Grooming can be a physically demanding job that requires long hours of standing, bending and repetitive hand movements. To stay at the top of your game and reduce the risk of injury, incorporating regular stretching into your daily routine is essential. Stretches can improve flexibility, reduce muscle stiffness and promote overall well-being, keeping you comfortable during and after a grooming session.

Here are some key stretches every groomer should include in their routine:

1. Shoulder and Upper Back Stretches

Groomers often work with their arms extended, which can lead to shoulder and upper back tension. To alleviate this:

  • Shoulder Shrugs: Raise your shoulders towards your ears, hold for a few seconds, then release. Repeat 10 times.
  • Shoulder Rolls: Roll your shoulders in a circular motion, forward and backward, to release tension.

2. Lower Back Stretch

Grooming involves a lot of bending and twisting, which can strain the lower back. This stretch can help:

  • Seated Forward Fold: Sit with your legs extended and slowly bend forward from the hips, reaching for your toes. Hold for 20-30 seconds and repeat 2-3 times.

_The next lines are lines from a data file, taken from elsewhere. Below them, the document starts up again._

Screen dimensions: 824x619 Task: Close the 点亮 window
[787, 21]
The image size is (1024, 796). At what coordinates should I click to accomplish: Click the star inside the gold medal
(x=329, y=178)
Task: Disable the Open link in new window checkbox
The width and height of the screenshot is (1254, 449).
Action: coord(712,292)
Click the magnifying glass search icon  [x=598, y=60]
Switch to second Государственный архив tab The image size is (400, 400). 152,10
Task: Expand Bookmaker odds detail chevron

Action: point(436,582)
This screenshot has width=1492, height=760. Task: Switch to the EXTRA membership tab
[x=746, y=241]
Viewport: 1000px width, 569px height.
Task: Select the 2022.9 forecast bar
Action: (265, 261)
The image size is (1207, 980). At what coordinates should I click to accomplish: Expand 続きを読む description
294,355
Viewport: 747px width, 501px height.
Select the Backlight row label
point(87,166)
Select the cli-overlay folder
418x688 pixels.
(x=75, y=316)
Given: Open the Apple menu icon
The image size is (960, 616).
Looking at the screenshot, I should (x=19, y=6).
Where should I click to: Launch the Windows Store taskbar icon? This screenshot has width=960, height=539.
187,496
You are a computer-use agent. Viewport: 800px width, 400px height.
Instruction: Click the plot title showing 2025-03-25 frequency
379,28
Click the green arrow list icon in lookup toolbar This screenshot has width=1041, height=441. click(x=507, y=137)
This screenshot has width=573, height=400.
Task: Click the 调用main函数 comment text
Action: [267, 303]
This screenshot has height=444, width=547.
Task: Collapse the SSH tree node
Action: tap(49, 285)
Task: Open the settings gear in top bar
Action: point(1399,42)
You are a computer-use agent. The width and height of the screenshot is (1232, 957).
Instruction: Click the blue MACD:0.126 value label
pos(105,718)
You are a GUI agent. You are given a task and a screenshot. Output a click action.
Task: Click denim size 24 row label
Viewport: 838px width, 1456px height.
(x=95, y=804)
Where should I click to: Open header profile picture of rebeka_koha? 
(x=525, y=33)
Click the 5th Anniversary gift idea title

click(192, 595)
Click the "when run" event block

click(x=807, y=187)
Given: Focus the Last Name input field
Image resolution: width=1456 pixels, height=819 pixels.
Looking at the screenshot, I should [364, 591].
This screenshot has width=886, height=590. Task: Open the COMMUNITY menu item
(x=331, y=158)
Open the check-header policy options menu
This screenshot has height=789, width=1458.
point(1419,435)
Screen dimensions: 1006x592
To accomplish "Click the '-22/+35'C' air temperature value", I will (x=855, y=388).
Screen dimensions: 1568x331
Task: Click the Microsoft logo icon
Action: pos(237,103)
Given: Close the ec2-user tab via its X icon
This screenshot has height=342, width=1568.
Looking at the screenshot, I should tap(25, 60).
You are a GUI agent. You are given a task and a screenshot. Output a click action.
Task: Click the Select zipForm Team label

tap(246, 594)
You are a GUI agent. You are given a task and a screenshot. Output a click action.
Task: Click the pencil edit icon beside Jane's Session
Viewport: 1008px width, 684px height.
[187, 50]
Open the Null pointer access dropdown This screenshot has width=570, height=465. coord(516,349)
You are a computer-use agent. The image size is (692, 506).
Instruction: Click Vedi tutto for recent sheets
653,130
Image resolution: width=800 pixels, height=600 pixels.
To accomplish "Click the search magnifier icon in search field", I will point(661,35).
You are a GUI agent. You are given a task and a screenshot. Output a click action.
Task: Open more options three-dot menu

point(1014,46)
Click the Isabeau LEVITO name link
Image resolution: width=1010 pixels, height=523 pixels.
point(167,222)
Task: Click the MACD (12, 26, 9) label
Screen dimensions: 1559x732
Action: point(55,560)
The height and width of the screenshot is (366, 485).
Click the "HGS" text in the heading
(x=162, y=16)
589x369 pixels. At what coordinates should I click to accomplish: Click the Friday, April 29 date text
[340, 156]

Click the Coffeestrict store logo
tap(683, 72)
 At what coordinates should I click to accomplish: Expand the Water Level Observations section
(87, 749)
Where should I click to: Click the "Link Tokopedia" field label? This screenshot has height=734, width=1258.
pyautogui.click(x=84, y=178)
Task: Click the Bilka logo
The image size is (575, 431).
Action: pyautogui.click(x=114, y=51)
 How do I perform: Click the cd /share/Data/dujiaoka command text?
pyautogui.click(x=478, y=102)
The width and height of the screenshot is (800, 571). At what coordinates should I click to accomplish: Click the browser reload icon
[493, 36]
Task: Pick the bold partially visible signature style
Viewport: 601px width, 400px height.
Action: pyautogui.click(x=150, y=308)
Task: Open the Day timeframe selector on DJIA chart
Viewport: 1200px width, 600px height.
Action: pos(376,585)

3. Wrist and Hand Stretches

The repetitive motion of grooming can take a toll on your wrists and hands. Incorporating these stretches helps prevent carpal tunnel syndrome and other wrist-related issues:

  • Wrist Extensor Stretch: Extend your arm in front of you with your palm facing down. With your other hand, gently bend the wrist down, keeping the elbow straight. Hold for 15-20 seconds.
  • Wrist Flexor Stretch: Extend your arm in front of you with your palm facing up. With your other hand, gently bend the wrist upwards, keeping the elbow straight. Hold for 15-20 seconds.
  • Tendon Glides: Start with a relaxed open palm, keeping your fingers straight and together while holding your palm vertical, as if you’re waving. Transition to a claw shape by curling your fingers inward. Next, form an “L” shape by extending your thumb vertically and your fingers horizontally. Finally, close your hand into a fist, curling your fingers tightly into your palm with your thumb wrapped around. Perform this glide 10-15 times to improve mobility and reduce tightness.
  • Median Nerve Glide: Median Nerve Glide: Begin with your fingers gently curled into a fist, keeping your wrist straight. Straighten your fingers, then bend your wrist backward. Extend your thumb away from your palm, and then rotate your wrist so you are looking at your palm. Using your other hand, gently stretch your thumb further away from your palm. Slowly return to the starting position and repeat. Repeat for 5-10 times.

4. Chest and Shoulders

A tight chest can lead to poor posture and strain on the shoulders and neck. To open up your chest and release tension:

  • Pectoralis Corner Stretch: Stand in a corner with your arms bent at 90 degrees and palms flat against the walls. Step forward to stretch the chest and shoulders. Hold for 20-30 seconds.

5. Scapular Retractions

As groomers often hunch forward when bending over to trim, scapular retractions are a great way to counteract this posture:

  • Scapular Retractions: While standing, pull your shoulder blades back and down, as if trying to squeeze them together. Hold for a few seconds, then release. Repeat 10 times.

6. Full Body Stretch

After a long day of grooming, a full-body stretch can help relieve overall tension and promote flexibility:

  • Standing Forward Fold: Stand with your feet hip-width apart and slowly fold forward from your hips, letting your head and arms hang towards the ground. Hold for 20-30 seconds.

Additional Tips for Groomers

  • Stay Active Outside of Work: Incorporating regular exercise like yoga, walking, pilates or swimming into your routine helps maintain overall fitness and relieve stress.
  • Take Frequent Breaks: Stand up, stretch and move around during long grooming sessions to reduce stiffness and muscle fatigue.
  • Listen to Your Body: If you feel discomfort or tightness, take the time to stretch it out or seek professional advice from a physical therapist to prevent injuries.

Keeping Your Body Healthy

Incorporating regular stretching into your daily routine is essential for groomers to maintain flexibility, prevent injuries and reduce muscle fatigue. By taking the time to care for your body, you can improve your posture, relieve tension and ensure that you stay healthy and comfortable throughout your grooming sessions. Remember, small changes like wrist stretches, shoulder mobility exercises and full-body stretches can make a big difference in your overall well-being. Make stretching a habit, and your body will thank you as you continue to enjoy a long, successful career in grooming.